▶ DATA
====

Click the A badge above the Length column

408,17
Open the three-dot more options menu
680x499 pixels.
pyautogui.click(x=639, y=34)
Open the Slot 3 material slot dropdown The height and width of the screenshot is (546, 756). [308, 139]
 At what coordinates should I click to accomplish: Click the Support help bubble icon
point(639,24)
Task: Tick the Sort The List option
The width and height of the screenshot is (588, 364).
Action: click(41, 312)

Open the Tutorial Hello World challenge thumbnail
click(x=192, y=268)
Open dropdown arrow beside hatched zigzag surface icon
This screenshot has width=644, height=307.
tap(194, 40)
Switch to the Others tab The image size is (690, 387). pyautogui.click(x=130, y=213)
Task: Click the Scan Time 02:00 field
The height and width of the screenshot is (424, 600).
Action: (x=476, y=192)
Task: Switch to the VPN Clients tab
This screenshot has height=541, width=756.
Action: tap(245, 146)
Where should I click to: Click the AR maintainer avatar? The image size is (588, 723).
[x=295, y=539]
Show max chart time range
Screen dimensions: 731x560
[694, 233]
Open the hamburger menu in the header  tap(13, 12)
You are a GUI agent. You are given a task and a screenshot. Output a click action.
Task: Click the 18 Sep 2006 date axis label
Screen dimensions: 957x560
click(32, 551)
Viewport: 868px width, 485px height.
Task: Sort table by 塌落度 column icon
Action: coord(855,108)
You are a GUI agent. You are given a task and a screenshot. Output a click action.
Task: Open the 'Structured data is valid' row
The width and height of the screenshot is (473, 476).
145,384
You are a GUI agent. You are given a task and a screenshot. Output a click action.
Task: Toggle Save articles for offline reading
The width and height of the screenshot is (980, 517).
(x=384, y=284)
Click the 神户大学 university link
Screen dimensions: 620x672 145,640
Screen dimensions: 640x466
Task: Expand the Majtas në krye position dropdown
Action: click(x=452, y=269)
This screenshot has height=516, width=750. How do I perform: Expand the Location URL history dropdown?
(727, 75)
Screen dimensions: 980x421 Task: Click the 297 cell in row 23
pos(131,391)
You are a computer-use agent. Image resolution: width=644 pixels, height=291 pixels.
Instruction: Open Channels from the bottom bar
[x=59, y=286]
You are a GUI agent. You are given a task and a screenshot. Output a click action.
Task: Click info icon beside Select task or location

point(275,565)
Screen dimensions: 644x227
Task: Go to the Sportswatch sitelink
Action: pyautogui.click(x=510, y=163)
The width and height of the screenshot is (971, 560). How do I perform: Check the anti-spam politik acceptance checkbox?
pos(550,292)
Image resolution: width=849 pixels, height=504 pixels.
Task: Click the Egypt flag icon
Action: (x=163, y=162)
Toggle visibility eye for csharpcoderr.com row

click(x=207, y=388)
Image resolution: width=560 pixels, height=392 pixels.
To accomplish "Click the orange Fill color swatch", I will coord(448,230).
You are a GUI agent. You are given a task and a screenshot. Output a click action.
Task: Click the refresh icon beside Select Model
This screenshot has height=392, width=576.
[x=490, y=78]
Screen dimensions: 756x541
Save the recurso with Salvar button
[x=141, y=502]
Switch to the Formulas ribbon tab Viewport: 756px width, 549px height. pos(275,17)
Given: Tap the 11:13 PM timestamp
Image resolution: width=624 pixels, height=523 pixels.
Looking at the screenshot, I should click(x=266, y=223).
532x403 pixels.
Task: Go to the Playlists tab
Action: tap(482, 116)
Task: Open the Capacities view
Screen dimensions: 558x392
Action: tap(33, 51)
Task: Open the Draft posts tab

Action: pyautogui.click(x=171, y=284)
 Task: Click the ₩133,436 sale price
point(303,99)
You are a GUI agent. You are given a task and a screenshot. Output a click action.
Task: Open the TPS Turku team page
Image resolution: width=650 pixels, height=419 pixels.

====

▶ TRY IT
Filter the preceding entries down to the lines with "Switch".

▶ TASK RESPONSE
Switch to the Others tab The image size is (690, 387). pyautogui.click(x=130, y=213)
Task: Switch to the VPN Clients tab
Switch to the Formulas ribbon tab Viewport: 756px width, 549px height. pos(275,17)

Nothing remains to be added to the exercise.